Senescent cell accumulation in tissues is a well-known driver of organ aging and the overall aging process. Multiple studies have consistently revealed the accumulation of senescent cells with the progression of aging. Accumulated senescent cells play a significant role as they cause a halt in the proliferation of functional cells, ultimately resulting in organic dysfunction. Moreover, senescent cells significantly affect the surrounding microenvironment by inducing sterile chronic inflammation through the secretion of senescence-associated secretory phenotypes (SASPs), which are known as "inflammaging" phenomena.
While it has been known that the accumulation of senescent cells in the tissues of the elderly is related to tissue aging, it does not constitute the majority of cells within the tissue. Moreover, it is understood that non-senescent cells within the elderly tissue still proliferate. However, the reason for the decline in organic function in the elderly as they age remains unclear. Therefore, we hypothesized that there might be a subset of cells in an intermediate stage of the cellular senescence process within the tissue, significantly impacting and ultimately leading to organic dysfunction in the elderly. Here, we propose the existence of intermediate stage cells that are neither youthful nor senescent. We termed these cells as "mid-old cells."
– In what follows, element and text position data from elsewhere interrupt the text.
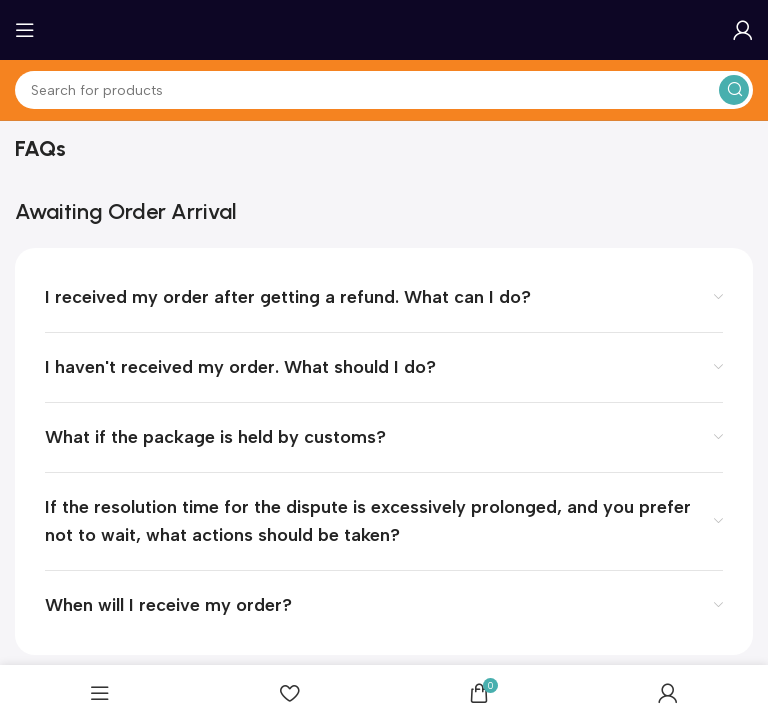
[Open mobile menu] (25, 30)
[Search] (384, 90)
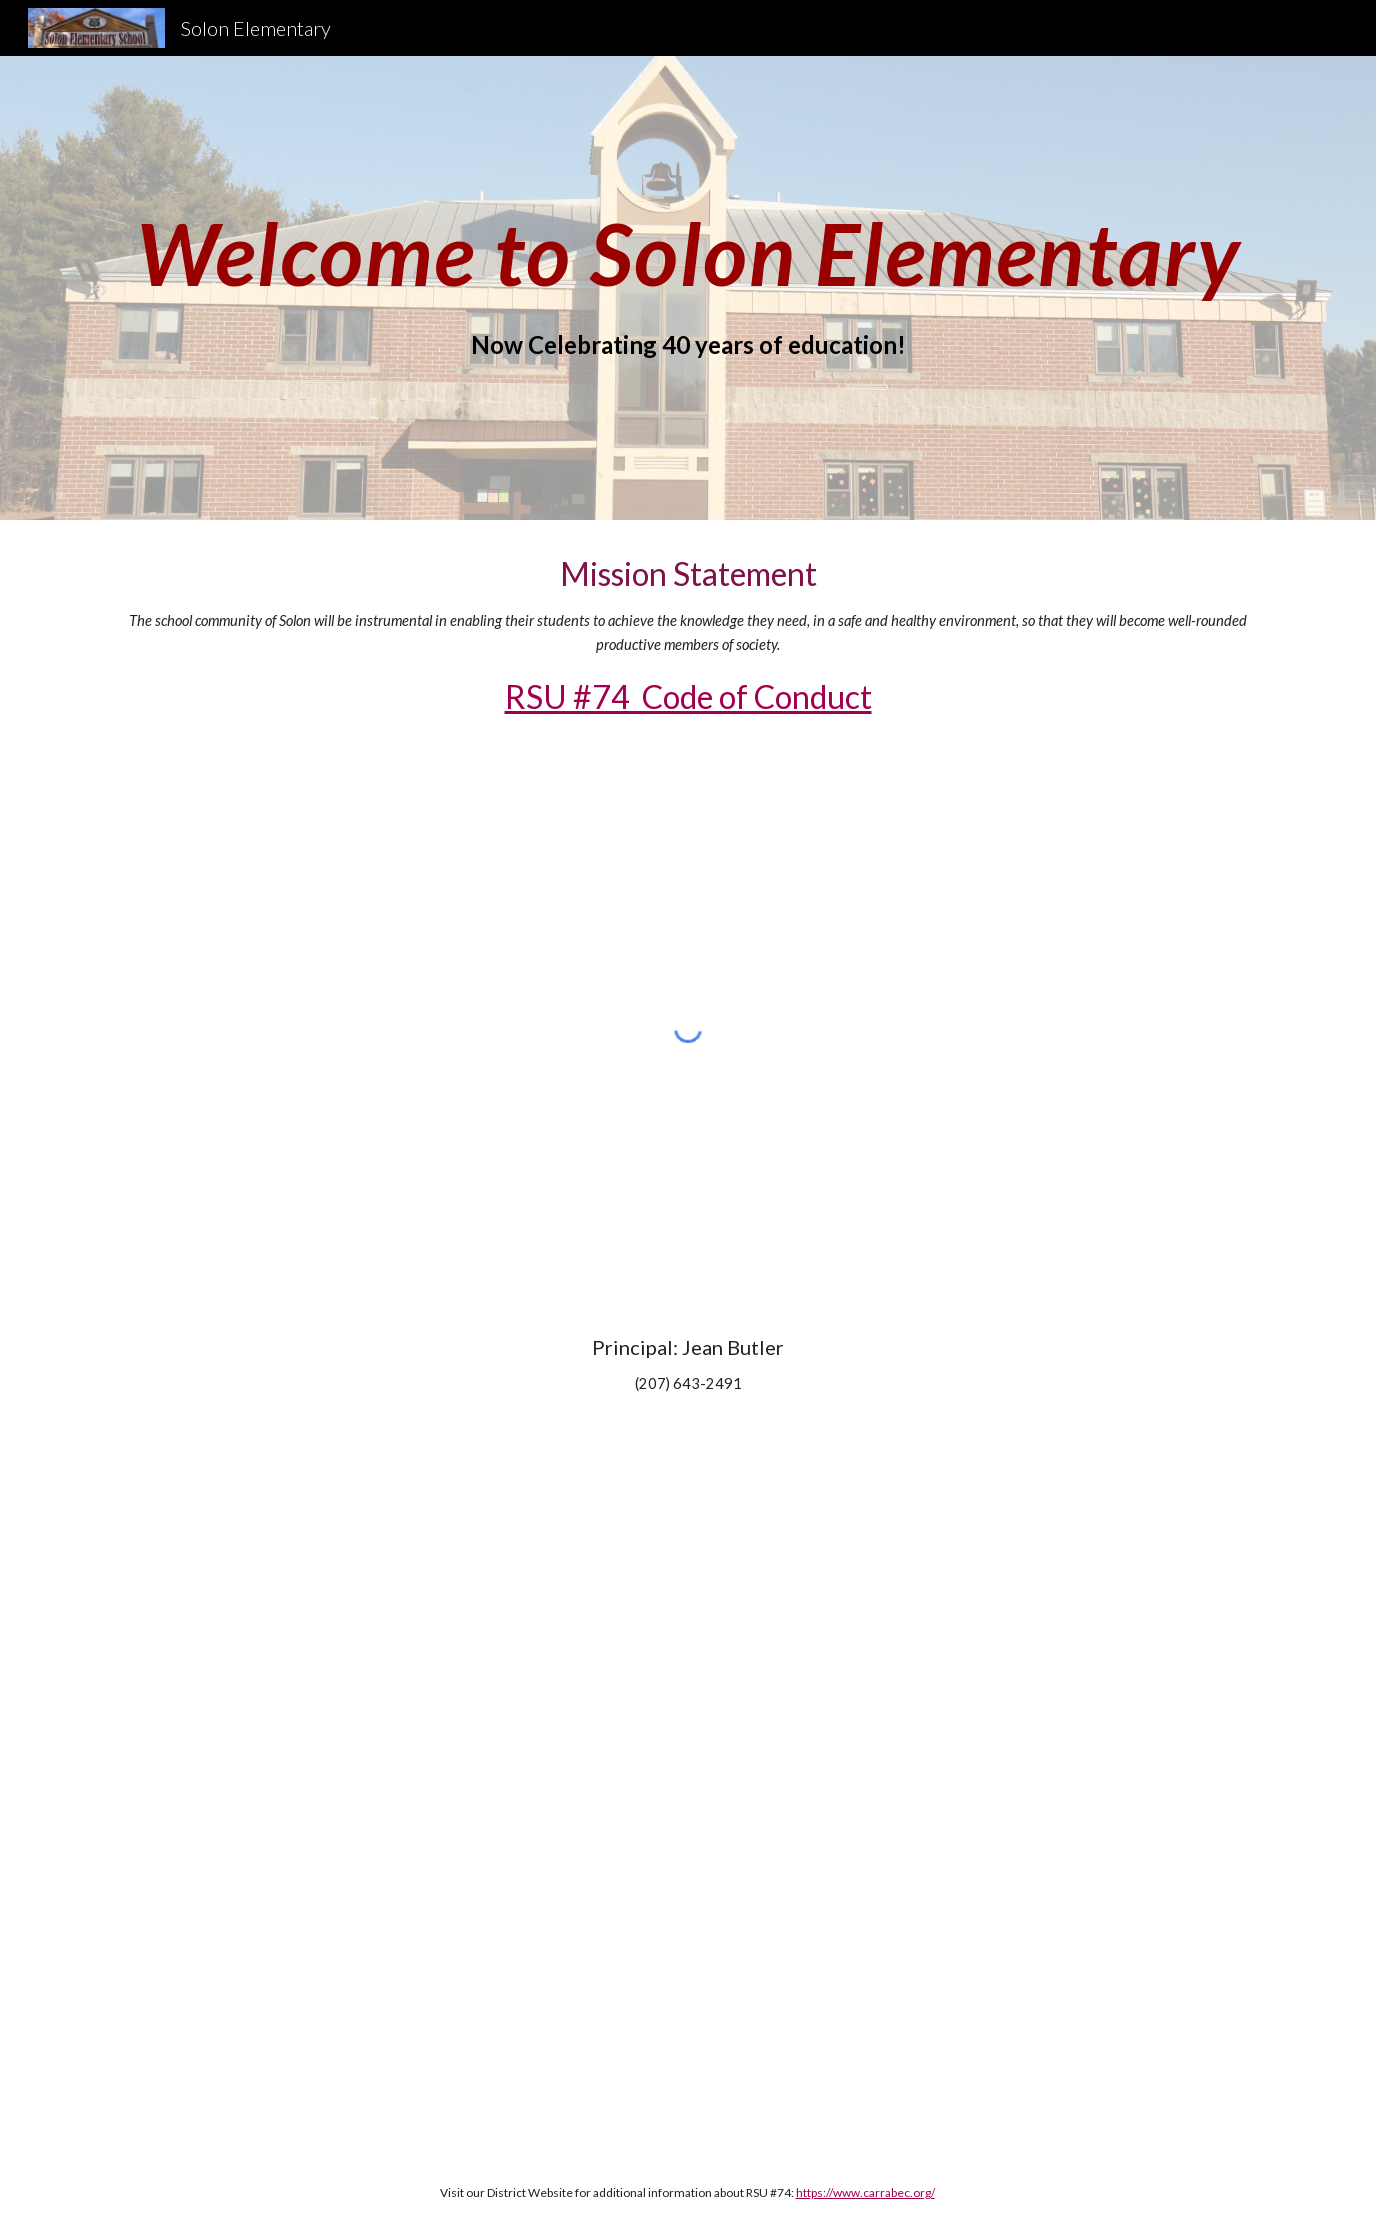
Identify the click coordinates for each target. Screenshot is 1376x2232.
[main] (688, 253)
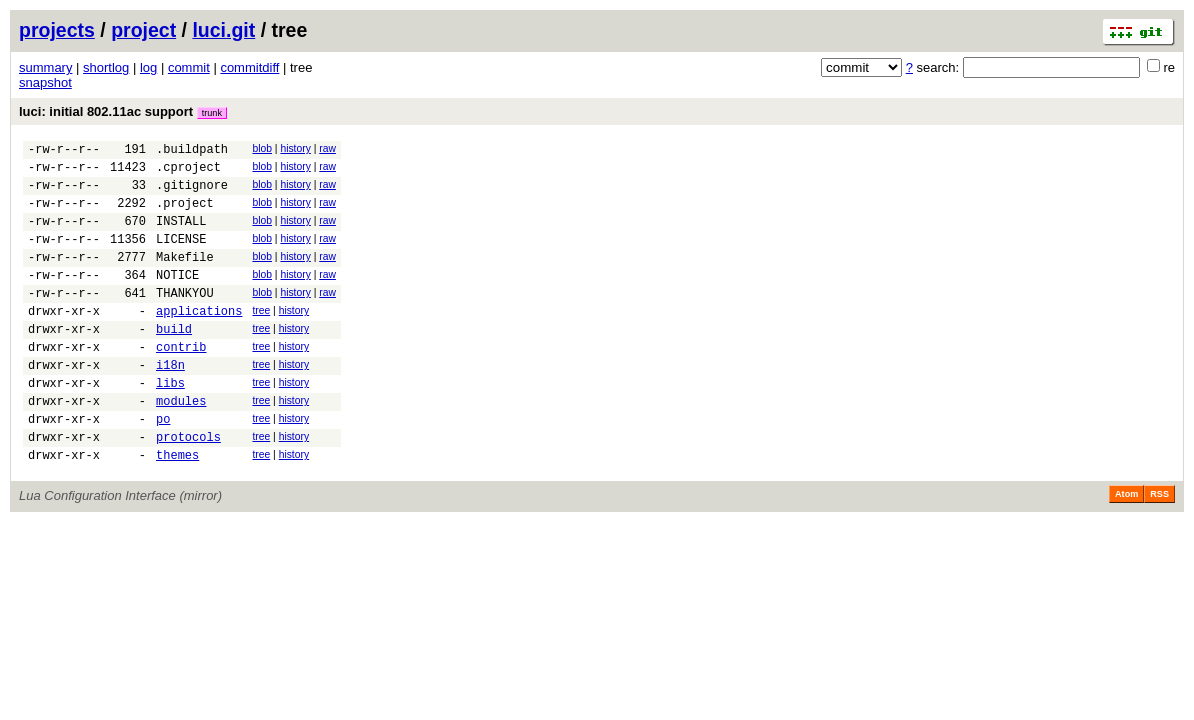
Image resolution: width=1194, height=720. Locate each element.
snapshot (45, 82)
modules (181, 445)
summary (45, 67)
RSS (1159, 548)
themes (177, 508)
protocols (188, 487)
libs (170, 424)
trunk (212, 113)
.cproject (188, 172)
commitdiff (249, 67)
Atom (1126, 548)
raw (327, 148)
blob (262, 148)
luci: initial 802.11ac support (123, 111)
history (295, 148)
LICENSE (181, 256)
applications (199, 340)
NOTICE (177, 298)
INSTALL (181, 235)
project (143, 30)
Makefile (185, 277)
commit (189, 67)
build (174, 361)
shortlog (106, 67)
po (163, 466)
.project (185, 214)
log (148, 67)
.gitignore (192, 193)
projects (57, 30)
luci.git (223, 30)
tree (261, 337)
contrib (181, 382)
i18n (170, 403)
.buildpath (192, 151)
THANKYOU (185, 319)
Here, we found that the major population of stroma fibroblasts or smooth muscle cells are mid-old status. Moreover, we investigated the cellular characteristics of mid-old fibroblasts and smooth muscle cells in vitro and in vivo, leading us to propose mid-old cells as a new potential target for anti-aging therapy. Upregulation of pro-inflammatory genes (IL1B and SAA1) and downregulation of anti-inflammatory genes (SLIT2 and CXCL12) were detected in mid-old cells. n the stroma, SAA1 promotes development of the inflammatory microenvironment via upregulation of MMP9, which decreases the stability of epithelial cells present on the basement membrane, decreasing epithelial cell function. Remarkably, the microenvironmental change and the functional decline of mid-old cells could be reversed by a young cell-originated protein, SLIT2. Our data identify functional reversion of mid-old cells as a potential method to prevent or ameliorate aspects of aging-related tissue dysfunction.